[Assignment]
Write out every entry exactly as given, but omit the pictures.

[Supplied data]
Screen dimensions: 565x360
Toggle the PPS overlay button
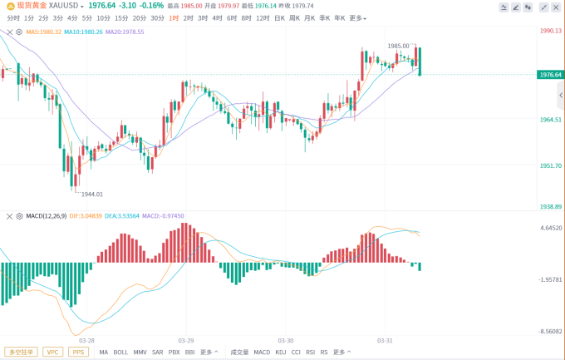(78, 352)
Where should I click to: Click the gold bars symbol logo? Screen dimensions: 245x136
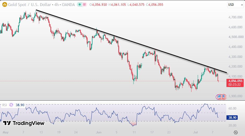click(x=5, y=4)
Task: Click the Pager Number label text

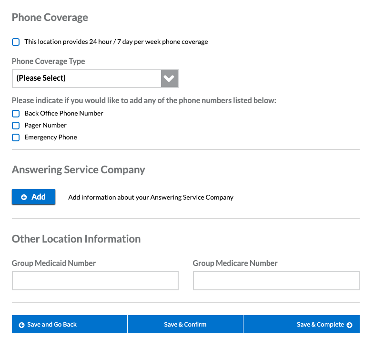Action: (45, 126)
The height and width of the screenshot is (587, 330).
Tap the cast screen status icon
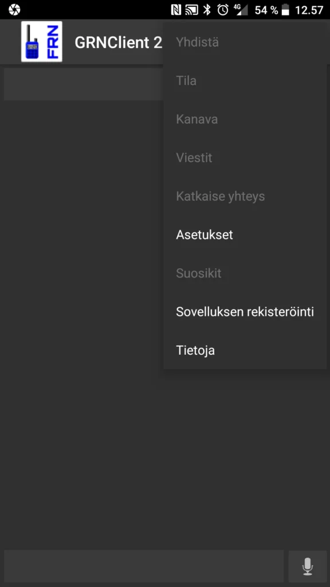click(191, 10)
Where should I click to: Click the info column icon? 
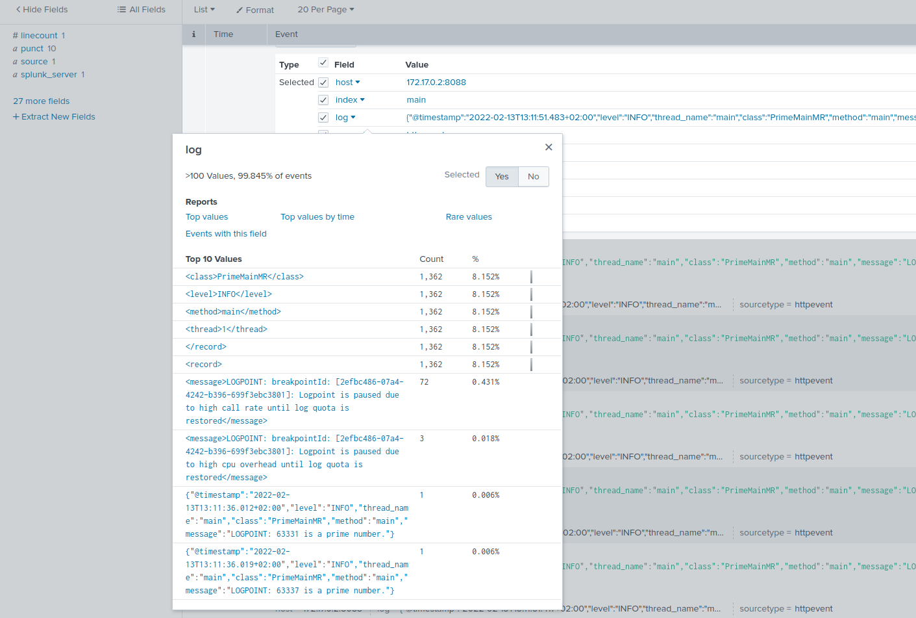click(x=193, y=34)
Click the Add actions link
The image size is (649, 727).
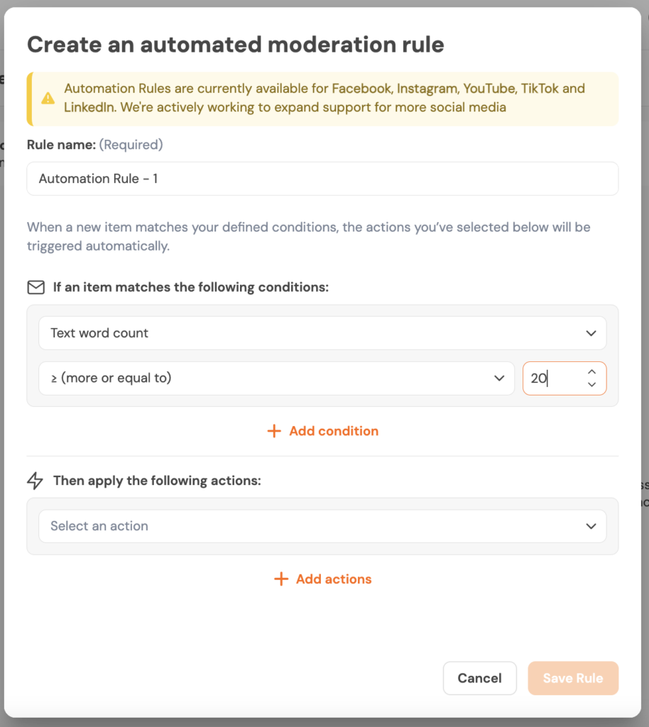(333, 579)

[Solution for this problem]
Screen dimensions: 565x360
Toggle the PPS overlay button
(78, 352)
Where should I click to: Click the gold bars symbol logo? Screen dimensions: 245x136
click(x=5, y=4)
Task: Click the Pager Number label text

Action: (45, 126)
The height and width of the screenshot is (587, 330).
Tap the cast screen status icon
click(191, 10)
Where should I click to: Click the info column icon? 
click(x=193, y=34)
Click the Add actions link
The image size is (649, 727).
(333, 579)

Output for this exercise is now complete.